(Stored items)
┄┄┄┄┄┄┄┄┄┄

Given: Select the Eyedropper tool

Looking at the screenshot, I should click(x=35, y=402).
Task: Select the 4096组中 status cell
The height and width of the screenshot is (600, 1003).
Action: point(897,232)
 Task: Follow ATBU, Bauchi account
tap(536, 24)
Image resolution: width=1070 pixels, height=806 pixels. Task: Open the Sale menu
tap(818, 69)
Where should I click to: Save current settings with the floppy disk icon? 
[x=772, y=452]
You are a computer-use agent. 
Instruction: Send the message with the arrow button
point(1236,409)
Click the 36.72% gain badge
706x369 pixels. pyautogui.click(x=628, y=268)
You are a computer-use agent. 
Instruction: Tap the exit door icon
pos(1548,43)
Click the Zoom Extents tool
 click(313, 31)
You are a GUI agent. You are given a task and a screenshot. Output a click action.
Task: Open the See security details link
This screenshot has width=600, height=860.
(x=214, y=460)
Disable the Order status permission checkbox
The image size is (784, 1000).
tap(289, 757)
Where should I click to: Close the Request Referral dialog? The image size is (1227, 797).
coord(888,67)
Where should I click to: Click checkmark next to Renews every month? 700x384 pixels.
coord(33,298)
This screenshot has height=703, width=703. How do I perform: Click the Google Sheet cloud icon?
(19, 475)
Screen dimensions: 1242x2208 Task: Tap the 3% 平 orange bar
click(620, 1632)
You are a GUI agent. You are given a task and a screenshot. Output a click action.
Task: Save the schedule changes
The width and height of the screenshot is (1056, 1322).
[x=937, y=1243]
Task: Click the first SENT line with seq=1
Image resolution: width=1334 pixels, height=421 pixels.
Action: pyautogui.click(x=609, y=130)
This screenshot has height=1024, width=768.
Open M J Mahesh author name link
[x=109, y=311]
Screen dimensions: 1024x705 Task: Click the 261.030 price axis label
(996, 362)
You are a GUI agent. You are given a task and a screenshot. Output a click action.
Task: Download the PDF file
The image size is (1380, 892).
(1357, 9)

┄┄┄┄┄┄┄┄┄┄

What is expected
All of the data above needs to be retyped exactly, with each line as it stands.

Your response
Given: Select the Eyedropper tool

Looking at the screenshot, I should click(x=35, y=402).
Task: Select the 4096组中 status cell
The height and width of the screenshot is (600, 1003).
Action: point(897,232)
 Task: Follow ATBU, Bauchi account
tap(536, 24)
Image resolution: width=1070 pixels, height=806 pixels. Task: Open the Sale menu
tap(818, 69)
Where should I click to: Save current settings with the floppy disk icon? 
[x=772, y=452]
You are a computer-use agent. 
Instruction: Send the message with the arrow button
point(1236,409)
Click the 36.72% gain badge
706x369 pixels. pyautogui.click(x=628, y=268)
You are a computer-use agent. 
Instruction: Tap the exit door icon
pos(1548,43)
Click the Zoom Extents tool
 click(313, 31)
You are a GUI agent. You are given a task and a screenshot. Output a click action.
Task: Open the See security details link
This screenshot has width=600, height=860.
(x=214, y=460)
Disable the Order status permission checkbox
The image size is (784, 1000).
tap(289, 757)
Where should I click to: Close the Request Referral dialog? The image size is (1227, 797).
coord(888,67)
Where should I click to: Click checkmark next to Renews every month? 700x384 pixels.
coord(33,298)
This screenshot has height=703, width=703. How do I perform: Click the Google Sheet cloud icon?
(19, 475)
Screen dimensions: 1242x2208 Task: Tap the 3% 平 orange bar
click(620, 1632)
You are a GUI agent. You are given a task and a screenshot. Output a click action.
Task: Save the schedule changes
The width and height of the screenshot is (1056, 1322).
[x=937, y=1243]
Task: Click the first SENT line with seq=1
Image resolution: width=1334 pixels, height=421 pixels.
Action: pyautogui.click(x=609, y=130)
This screenshot has height=1024, width=768.
Open M J Mahesh author name link
[x=109, y=311]
Screen dimensions: 1024x705 Task: Click the 261.030 price axis label
(996, 362)
You are a GUI agent. You are given a task and a screenshot. Output a click action.
Task: Download the PDF file
The image size is (1380, 892).
(1357, 9)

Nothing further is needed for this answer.